* _WHAT IS BEING ASKED_: Nothing but the records, repeated word for word and free of pictures, belongs in the answer.

* _RECORD EXCERPTS_:
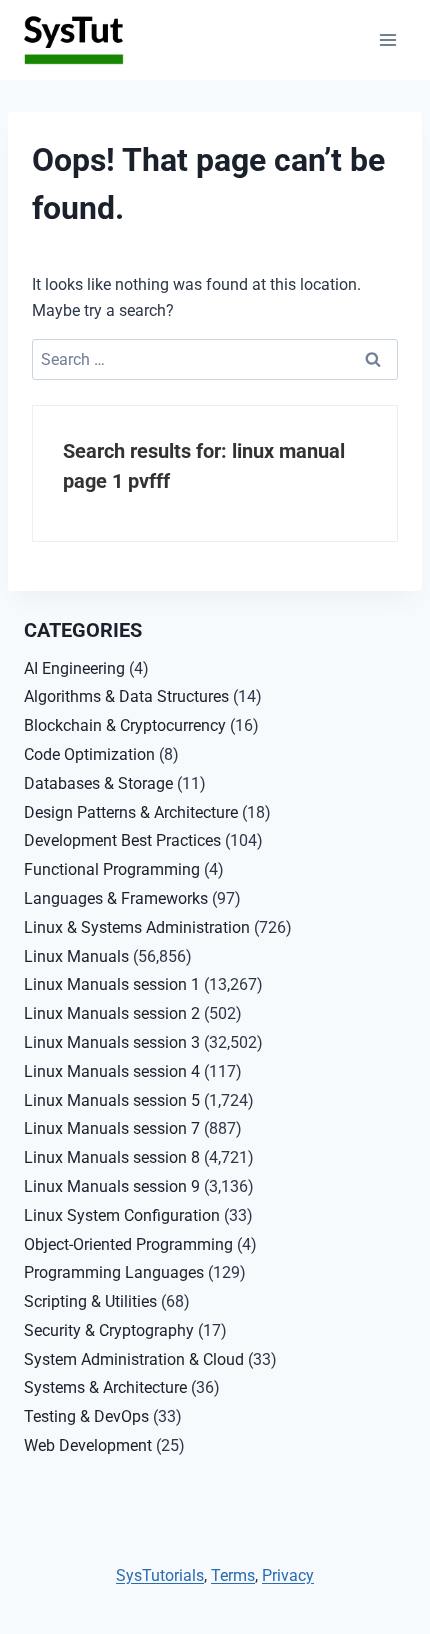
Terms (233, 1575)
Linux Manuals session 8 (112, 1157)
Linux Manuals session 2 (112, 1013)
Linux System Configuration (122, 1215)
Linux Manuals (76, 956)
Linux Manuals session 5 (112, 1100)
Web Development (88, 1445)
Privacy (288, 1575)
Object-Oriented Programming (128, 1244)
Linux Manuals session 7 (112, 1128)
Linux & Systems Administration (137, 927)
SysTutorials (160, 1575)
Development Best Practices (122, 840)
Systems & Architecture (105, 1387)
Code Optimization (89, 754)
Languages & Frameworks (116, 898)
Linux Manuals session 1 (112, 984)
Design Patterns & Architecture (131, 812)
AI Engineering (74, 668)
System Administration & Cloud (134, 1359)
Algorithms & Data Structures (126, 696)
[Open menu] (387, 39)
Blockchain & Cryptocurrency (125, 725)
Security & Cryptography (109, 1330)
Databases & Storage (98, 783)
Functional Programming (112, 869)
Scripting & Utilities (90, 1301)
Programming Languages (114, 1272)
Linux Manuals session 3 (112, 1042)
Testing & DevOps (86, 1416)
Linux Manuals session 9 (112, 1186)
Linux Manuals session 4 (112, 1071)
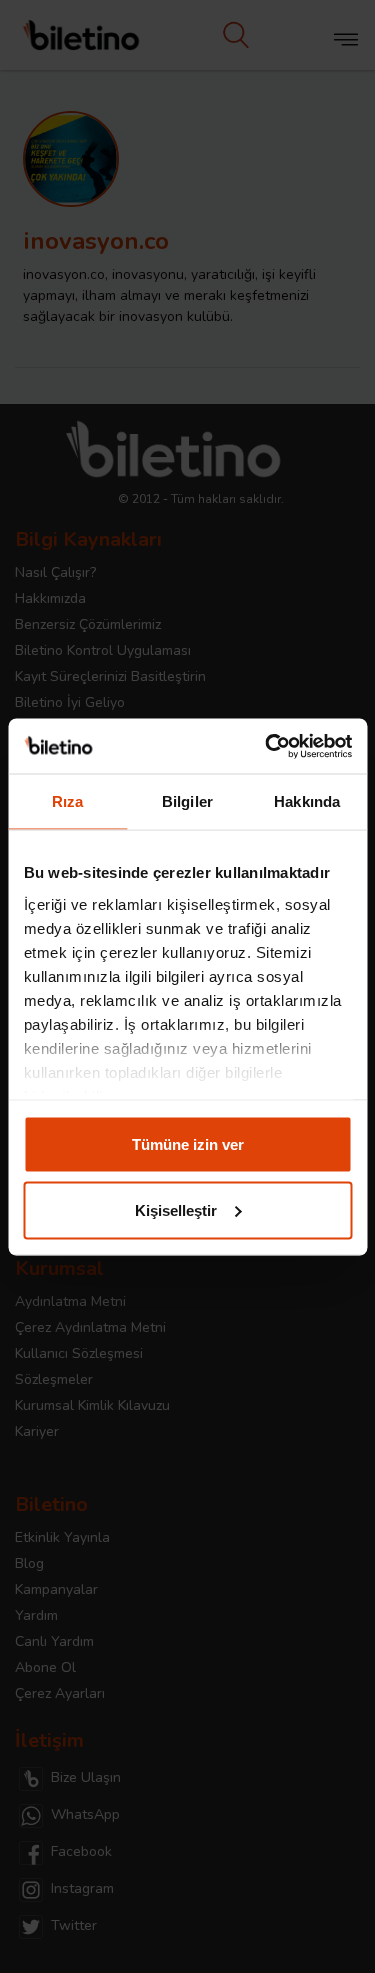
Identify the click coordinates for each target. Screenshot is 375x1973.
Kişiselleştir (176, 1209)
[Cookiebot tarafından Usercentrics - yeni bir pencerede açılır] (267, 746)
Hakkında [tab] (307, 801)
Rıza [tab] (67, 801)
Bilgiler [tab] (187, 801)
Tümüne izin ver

* _RESULT_:
Terms (233, 1575)
Linux Manuals session 8 (112, 1157)
Linux Manuals session 2 (112, 1013)
Linux System Configuration (122, 1215)
Linux Manuals (76, 956)
Linux Manuals session 5 (112, 1100)
Web Development (88, 1445)
Privacy (288, 1575)
Object-Oriented Programming (128, 1244)
Linux Manuals session 7 (112, 1128)
Linux & Systems Administration (137, 927)
SysTutorials (160, 1575)
Development Best Practices (122, 840)
Systems & Architecture (105, 1387)
Code Optimization (89, 754)
Languages & Frameworks (116, 898)
Linux Manuals session 1 (112, 984)
Design Patterns & Architecture (131, 812)
AI Engineering (74, 668)
System Administration & Cloud (134, 1359)
Algorithms & Data Structures (126, 696)
[Open menu] (387, 39)
Blockchain & Cryptocurrency (125, 725)
Security & Cryptography (109, 1330)
Databases & Storage (98, 783)
Functional Programming (112, 869)
Scripting & Utilities (90, 1301)
Programming Languages (114, 1272)
Linux Manuals session 3 (112, 1042)
Testing & DevOps (86, 1416)
Linux Manuals session 9 (112, 1186)
Linux Manuals session 4 (112, 1071)
Identify the click coordinates for each target. Screenshot is 375x1973.
Kişiselleştir (176, 1209)
[Cookiebot tarafından Usercentrics - yeni bir pencerede açılır] (267, 746)
Hakkında [tab] (307, 801)
Rıza [tab] (67, 801)
Bilgiler [tab] (187, 801)
Tümüne izin ver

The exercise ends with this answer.